The next step might seem quite simple. We cannot stop researching science, for we still have many problems to solve, so the solution is to simply monitor and regulate what we research, so we will only produce good things. Unfortunately, this simple solution is more difficult in practice. Even if we could define what a "good" discovery is and contrast it with a stereotypical "bad" discovery, many discoveries are made by mistake. Teflon, now commonplace in most kitchens on pots and pans, was discovered by mistake. Penicillin, the first antibiotic to be discovered, was likewise discovered by a research looking for something else altogether.

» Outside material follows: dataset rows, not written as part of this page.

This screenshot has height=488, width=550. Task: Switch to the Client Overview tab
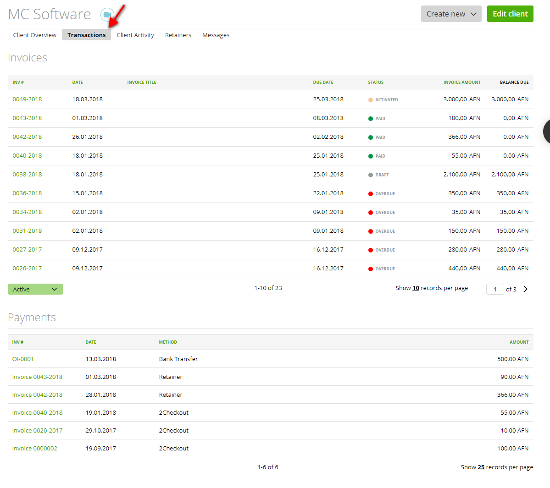[x=34, y=35]
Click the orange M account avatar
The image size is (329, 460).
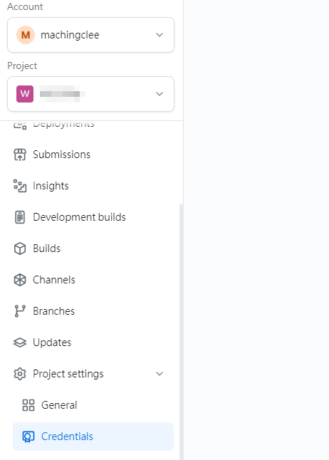[x=26, y=35]
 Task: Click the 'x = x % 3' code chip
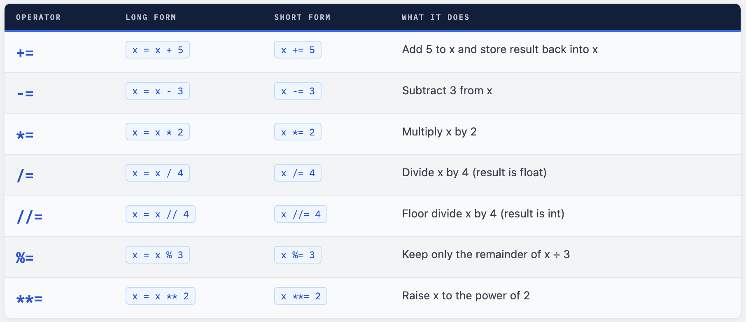(158, 255)
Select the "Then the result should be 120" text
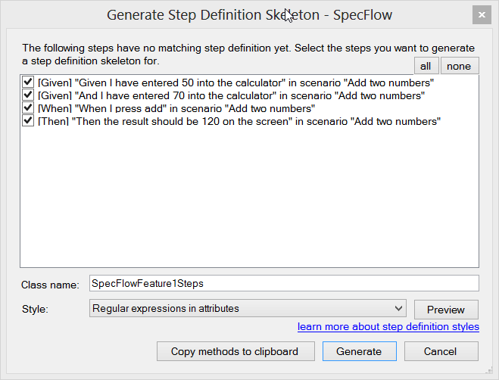This screenshot has width=499, height=380. click(x=239, y=120)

Many scientific improvements are "pandora's boxes". Once a discovery is made, it cannot be undiscovered. The invention of nuclear weapons forever changed the nature of war and politics. Even inventions like television have had irreversible effects on our civilization. Coffee drinking has been linked to many diseases, but for many people it is necessary in order to be competitive and productive in their occupations. While a world without coffee could possibly be as productive as a world with coffee, the invention of coffee changed our world in such a way that coffee is now a virtual necessity. The ability to make coffee from coffee beans has many potential uses and society has chosen to make drinking coffee into a morning (and sometimes day-long) ritual. Albert Einstein said that if he knew that his work in nuclear physics would lead to the invention of the nuclear bomb, he never would have studied physics. This declaration reiterates the notion that science is irreversible. The dilemma in science is to be able to predict which developments will have the greatest potential for good, and the least potential for harm. Unfortunately, as Einstein discovered, this is not an easy estimation to make. At fault for this uncertainty are the people who direct science - not the scientists, but society.

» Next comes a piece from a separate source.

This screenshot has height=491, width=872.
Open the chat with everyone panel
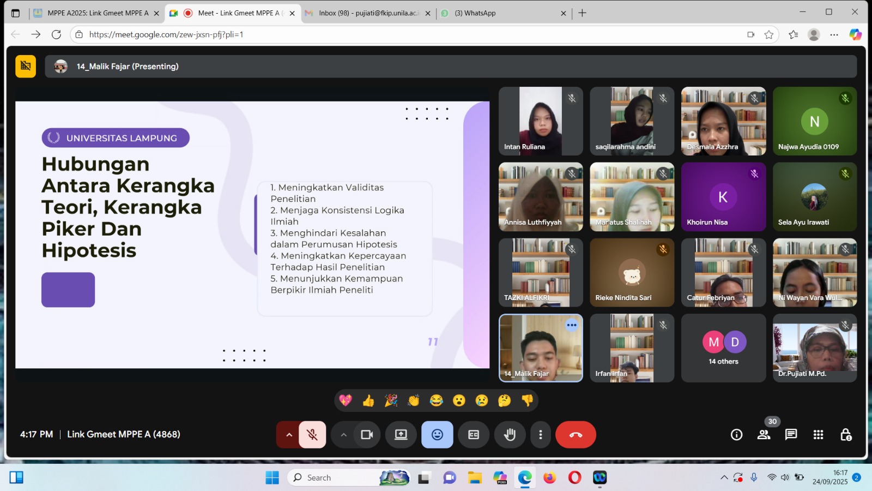tap(791, 435)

With the knowledge that "innocent" scientific findings such as the structure of an atom can be used for good and bad purposes, scientific advancements must be balanced with social adaptations. Throughout time, the most powerful civilizations have been those with the greatest technology. From the ancient Egyptians with their pyramids to the Romans and their roads and plumbing to the United States with its large army and arsenal of nuclear weapons, this theme remains. Sir Peter Medawar[3] describes two different views of the goals of science. Scientific meliorism implies that science cannot make the world perfect, but can do a lot to make it better. Messianism is the feeling that science can in fact make the world "perfect", like a Utopia. The reason why scientific messianism is not a reasonable expectation is because science cannot change many social phenomena. Science cannot stop wars, science cannot prevent crime. Science can only provide the potential for a better world, and social changes are necessary to utilize that potential. Thus one may ask if nuclear weapons are a result of science, or a result of social problems. The key to the proper use of science is to ensure that scientific growth is commensurate with social capacities.


Conclusion

Science, in its purest form, is a positive thing. The problems with science are the ways in which it and its discoveries are exploited by unprepared societies. It is therefore the responsibility of society as a whole to continually assess science to ensure that no scientific "arms races" develop, and that society is adequately prepared for whatever developments science is able to provide.

Note added in proof:

There are numerous examples of scientific innovations being used in different ways by different societies. Perhaps the most graphic of these is the use of gunpowder in ancient China vs. Europe. The Chinese traditionally used gunpowder for fireworks, whereas the Europeans elected to use gunpowder for firearms.

  1. "A Reasonable Skepticism", from R.C. Lewontin, Biology as Ideology. Anansi Press, Concord, Ontario, 1991.
  2. "Principles of Research", from Albert Einstein, Ideas and Opinions. Crown, New York, 1954.
  3. "Scientific Meliorism Versus Scientific Messianism" from P.B. Medawar, Advice to a Young Scientist. Harper and Row, New York 1979.